Feasibility of a randomized controlled pilot study using propranolol to decrease beta-adrenergic signaling in hematopoietic stem cell transplant recipients

Abstract

Randomized controlled trials (RCTs) incorporating basic science psychoneuroimmunology (PNI) mechanisms into translatable clinical findings are critical to implementing PNI discoveries into standard medical practice. Biobehavioral pathways involving stress-induced beta-adrenergic signaling are implicated in tumor progression, with beta-blockers demonstrating efficacy in diminishing these effects in animals. We conducted a proof-of-concept RCT pilot study evaluating the feasibility of prophylactic beta-blocker administration with propranolol (peak dose 80 mg/day) to individuals undergoing a rigorous cancer treatment – autologous hematopoietic cell transplantation - for multiple myeloma. Twenty-two patients have been enrolled (target accrual = 25). 199 individuals completed screening between July 2015 and January 2017; 16 patients declined study participation and 28 enrolled in other oncology treatment trials. Of the remaining 155 patients, 132 were ineligible. The most common reason for ineligibility was current beta- blocker usage (44; 22% of total screened). Of the 23 eligible patients who did not decline or enroll in another trial, 22 were successfully enrolled in the propranolol trial (96%).
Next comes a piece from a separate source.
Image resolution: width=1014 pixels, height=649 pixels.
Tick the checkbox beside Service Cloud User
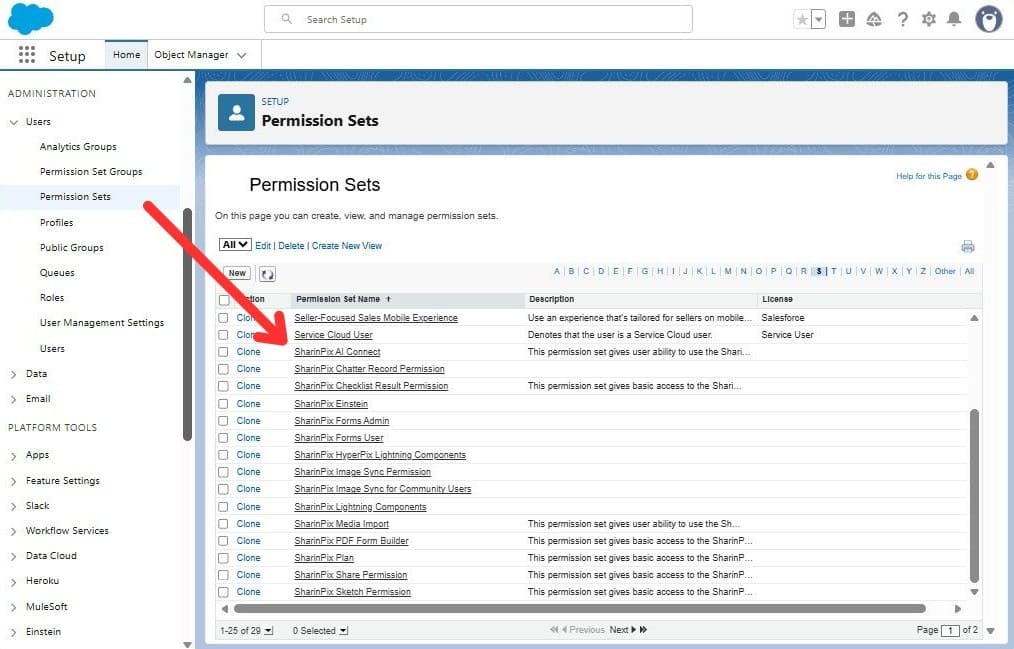pos(222,334)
One of the 11 patients in the treatment arm was unable to complete the propranolol course due to hypotension; > 90% of treatment arm patients were compliant with all 5 weeks of propranolol administration. In sum, adjunctive PNI pharmacologically-based cancer trials may compete for enrollment with primary oncology treatment trials, though enrollment is feasible and cancer patients undergoing rigorous antineoplastic treatment tolerate and are compliant with concurrent beta-blocker therapy.